One part per million is the equivalent of a golf ball in a football stadium.
In comparison, fluoride is monitored to be controlled at 0.9 ppm. Charleston's water processing facility measures most chemicals in parts per trillion.
More than 122 West Virginians were hospitalized over the weekend due to complications from the water crisis; hospitals were overwhelmed.
One hospital rationed bottled drinking water and ice. Nurses used "no rinse" products to bath patients, linens were rationed and all patients were served the same meal.
One nurse said that "creative thinking" enabled nurses to create hand-washing stations using enema bags.
All schools in Kanawha County have been closed since Friday, and will remain closed today. Some parents, therefore, have missed work. Many businesses have been shut due to orders of the Health Department. All local businesses with food licenses have been shut, leaving all food-service workers out of work.
Public libraries were closed, as were many hair salons, dental offices, car washes, and other nonessential businesses.
More than 17 civil lawsuits had been filed against Freedom Enterprises as of Monday night.
Plaintiffs in one class action include businesses and private people. They sued Eastman Chemical Co., Freedom Industries, West Virginia American Water Corp. and Gary Southern, operations director at Freedom Industries. Poor people have been hit hardest, due to lost wages, extra food costs, and, in the ultimate irony, an expected jump in water bills due to the flushing necessary to make the water usable.
Lack of transportation has been a concern, particularly in downtown Charleston, where many people rely on public transportation.
"I took the seats out of my van and have just been delivering water to a lot of people, particularly students from my school," said Debbie Cannada, a schoolteacher on Charleston's west side.
On the east side, Piedmont Elementary staff collected bottled water and snacks, to be ready when students returned, and sent email to parents asking if anyone needed water or other supplies.
The city has been delivering water selectively to elderly shut-ins.
Putnam Aging, a nonprofit in St.
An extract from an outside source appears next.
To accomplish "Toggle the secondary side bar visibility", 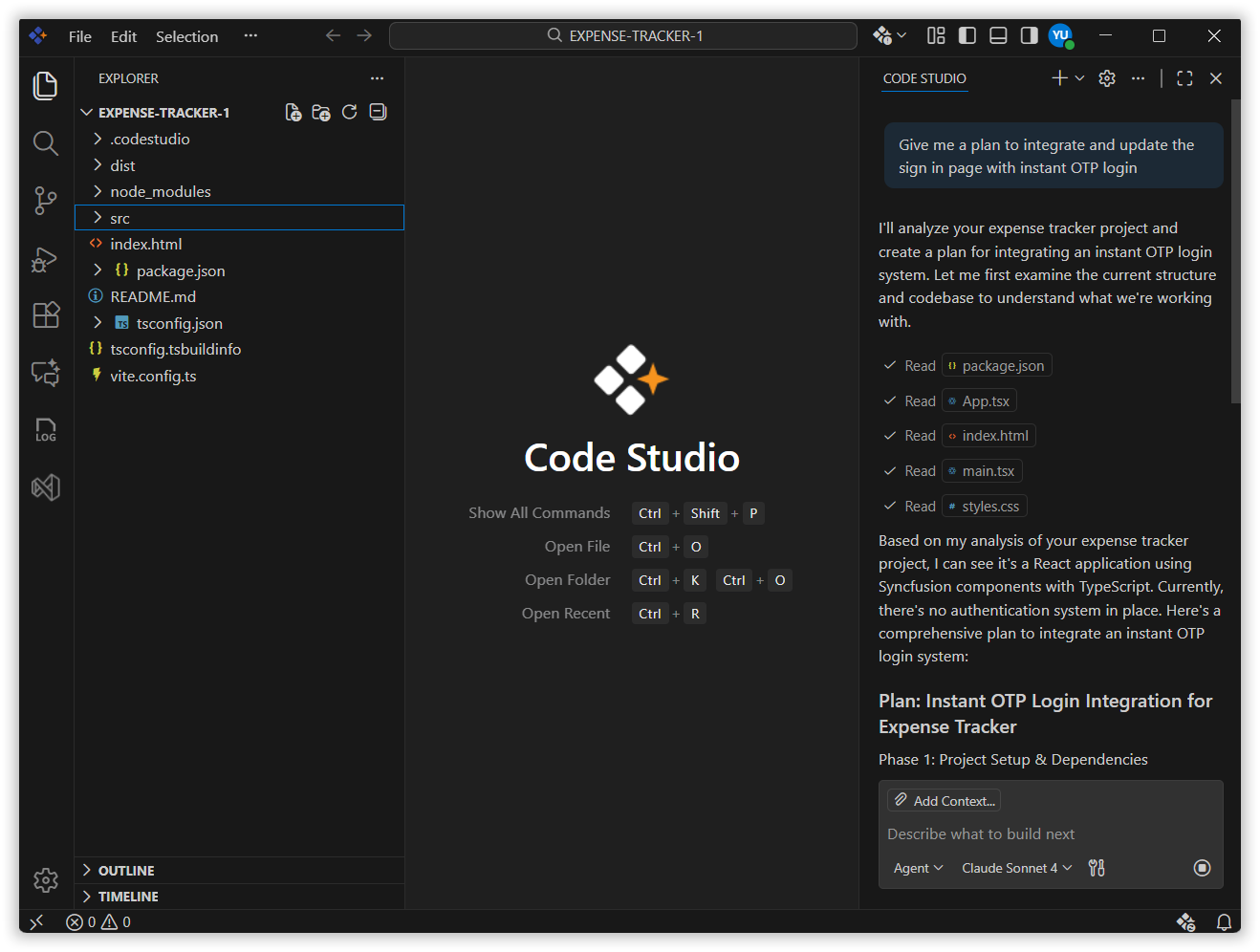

Albans, also delivered meals and water.
The National Guard donated more than 1,800 Meals Ready to Eat for Putnam Aging to distribute to the elderly in Putnam and Kanawha counties.
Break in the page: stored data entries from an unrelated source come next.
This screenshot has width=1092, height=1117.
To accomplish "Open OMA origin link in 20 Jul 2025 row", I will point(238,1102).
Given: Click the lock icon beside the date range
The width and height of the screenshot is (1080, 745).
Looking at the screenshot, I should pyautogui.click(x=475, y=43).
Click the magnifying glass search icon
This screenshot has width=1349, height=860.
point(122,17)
Neighbors pitched in to help one another. Nathan Surface, a father of six in Charleston's East End, took cases of water to homeless people who live tents under the Smith Street bridge.
"It's the least we can do," he said. "Those people don't have a car and can't get to a water distribution point. At least I have a vehicle and can go find water."
Surface took his 12-year-old stepson with him.
"It's important that my children see me helping others in a time of crisis. Even when we as a family are suffering from this crisis, I want them to know that we care about others and never lose our humanity," Surface said.
The Islamic Association of West Virginia distributed water, disposable plates, cups, and silverware. Neighborhood churches distributing water, supplies, and hot meals.
Local retailers donated hand sanitizers to hospitals; Coca-Cola and Pepsi have been donating water every day; BB&T Bank sent a tractor trailer up from North Carolina loaded with supplies and 7-Eleven sent two tractor trailers of bottled water to a 7-Eleven in Nitro, W. Va., to distribute to the needy.
Manna Meal, a soup kitchen, has been serving 410 meals twice a day. The soup kitchen's director, Jean Simpson, said the facility has never closed in 38 years, but was running low on water and other supplied. It was serving milk and juice until it had a reliable supply of clean water.
State Senator Chris Walters asked people to "Turn up the Tips"-contribute more tips than usual to restaurant workers to help them make up their lost wages.
And in Washington, D.C. Thursday, the day before Charleston's water catastrophe began, the House of Representatives voted to make the Environmental Protection Agency relax its standards on environmental cleanups, to give states more leeway.